50.000 fiéis acompanham Leão XIV na solenidade do Sagrado Coração em Canárias

50.000 fiéis acompanham Leão XIV na solenidade do Sagrado Coração em Canárias

Cerca de 50.000 pessoas participaram nesta quinta-feira na Santa Missa presidida por Leão XIV em Gran Canaria, ato central da jornada do Pontífice no arquipélago. Durante a celebração da solenidade do Sagrado Coração de Jesus, o Papa rezou por aqueles que perderam a vida no mar e defendeu uma caridade capaz de promover a dignidade integral da pessoa, para além de uma assistência limitada às necessidades imediatas.

Segundo informou o Gabinete de Imprensa da Santa Sé, a celebração reuniu fiéis distribuídos entre o Estádio de Gran Canaria, a zona de estacionamento e o Palácio dos Desportos anexo, tornando-se um dos atos mais multitudinários da viagem apostólica que Leão XIV realiza em Espanha.

Um percurso em papamóvel diante de milhares de fiéis

O Santo Padre saiu da Casa Episcopal de Las Palmas às 17h50 e dirigiu-se ao Estádio de Gran Canaria, onde foi recebido por uma multidão de fiéis provenientes das diferentes ilhas do arquipélago.

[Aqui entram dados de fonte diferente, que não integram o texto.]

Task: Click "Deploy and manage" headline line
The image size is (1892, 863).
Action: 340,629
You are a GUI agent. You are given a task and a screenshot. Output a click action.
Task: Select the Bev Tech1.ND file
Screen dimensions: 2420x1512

Antes do início da celebração, Leão XIV percorreu o recinto em papamóvel para saudar os presentes. Posteriormente, dirigiu-se à sacristia para preparar a celebração eucarística, que começou às 18h30.

A liturgia decorreu no âmbito da solenidade do Sagrado Coração de Jesus, uma devoção profundamente enraizada em Espanha, nação consagrada ao Coração de Cristo.

Deixamos a seguir a homilia completa de Leão XIV:

Queridos irmãos e irmãs, depois de um dia rico em encontros e partilhas, celebrando agora convosco esta Eucaristia, quero antes de mais dar graças ao Senhor por todo o bem que se faz aqui todos os dias, confiando-lhe o compromisso de todos e, ao mesmo tempo, os sofrimentos de que esta terra é testemunha. Convido-vos também a rezar juntos, nesta Santa Missa, pelos irmãos e irmãs que perderam a vida no mar.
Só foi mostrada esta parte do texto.